No, really, there’s nothing to see!

Most of the kids I knew who were mean as kids grew up with some issues as adults. They had it under control but the underlying issues would still come out. I have seen empathy in 3 year olds. Some of my earliest memories as a child involve feeling empathy for another child when I saw them exposed to something they shouldn’t have been exposed to. Usually a rage aholic parent.

I can’t really back that. Humans are simply animals. We may be more advanced than other animals, but at the end of the day, we’re still animals. And if you watch any group of social animals, they’re always sizing each other up, trying to determine pecking order. This is done by doing things that we consider cruel, but only because we can put words to it. Children, especially young children, don’t have that full concept of what cruelty is.

As far as #1, that can be disproven by watching livestock. The young of livestock are often separated from the parents and bottle fed, so they have no contact with the parent. I’m not talking factory farming, either, but in a lot of modern hobby and small farming, too. So the young are taken care of well, but they do not have the adults to ‘control/dominate’ them, yet the young will start demonstrating the exact same behavior the adults to, challenging with headbutting, humping others to assert dominance, or vying for prime position in feeding. With #2, peer pressure will have some to do with it, but it’s more because of the desire to not be the bottom of the pecking order than the just fitting in.
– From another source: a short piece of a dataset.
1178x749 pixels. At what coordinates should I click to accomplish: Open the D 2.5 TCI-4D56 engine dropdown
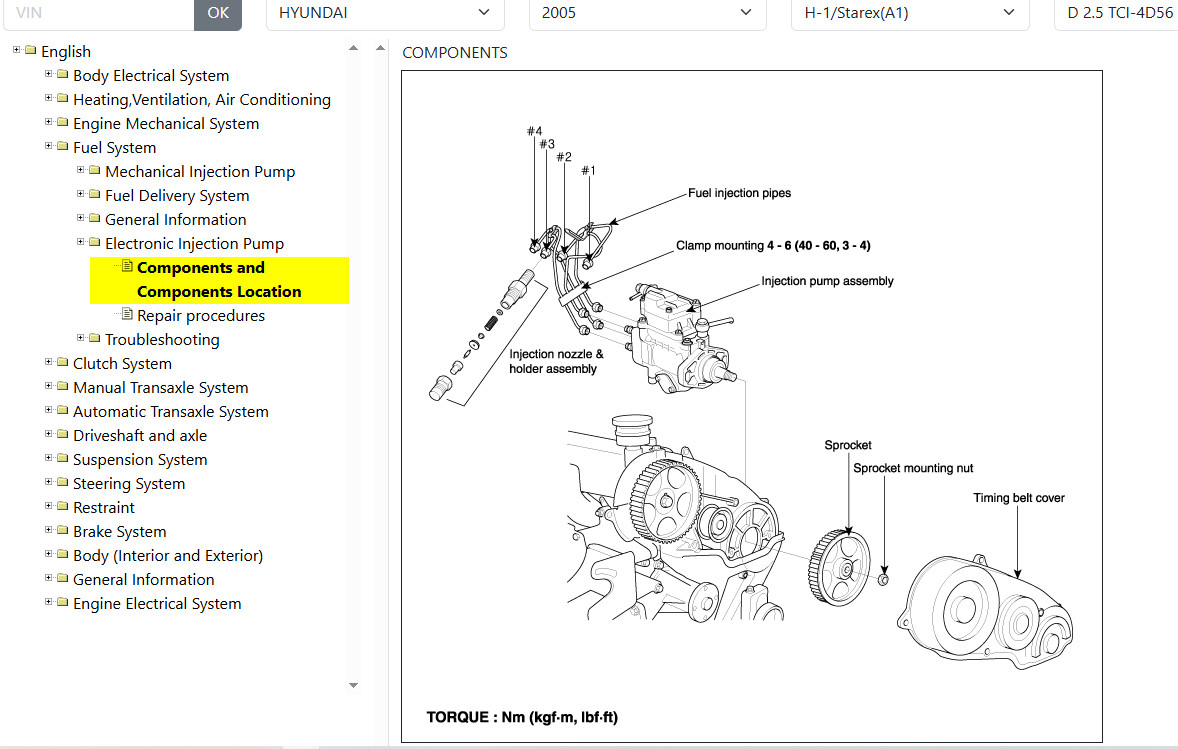pos(1116,13)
Frontal lobe is not fully developed. While empathy comes naturally for some, others have to learn empathy.

This:

Is true, I believe, of children like this:

There’s a level of cruelty that is a sign of damage, usually of abuse. I wouldn’t lump that in with the “inherent cruelty” phenomenon, though. Even children raised right, in loving homes, will inevitably have a moment or two (or three) of being a total jerk. Those incidents - the low key shoving for a spot in line (literally), or the day we all decide that Jimmy is an icky nosepicker and don’t let him catch the ball - that’s so universal as to be unnewsworthy, too.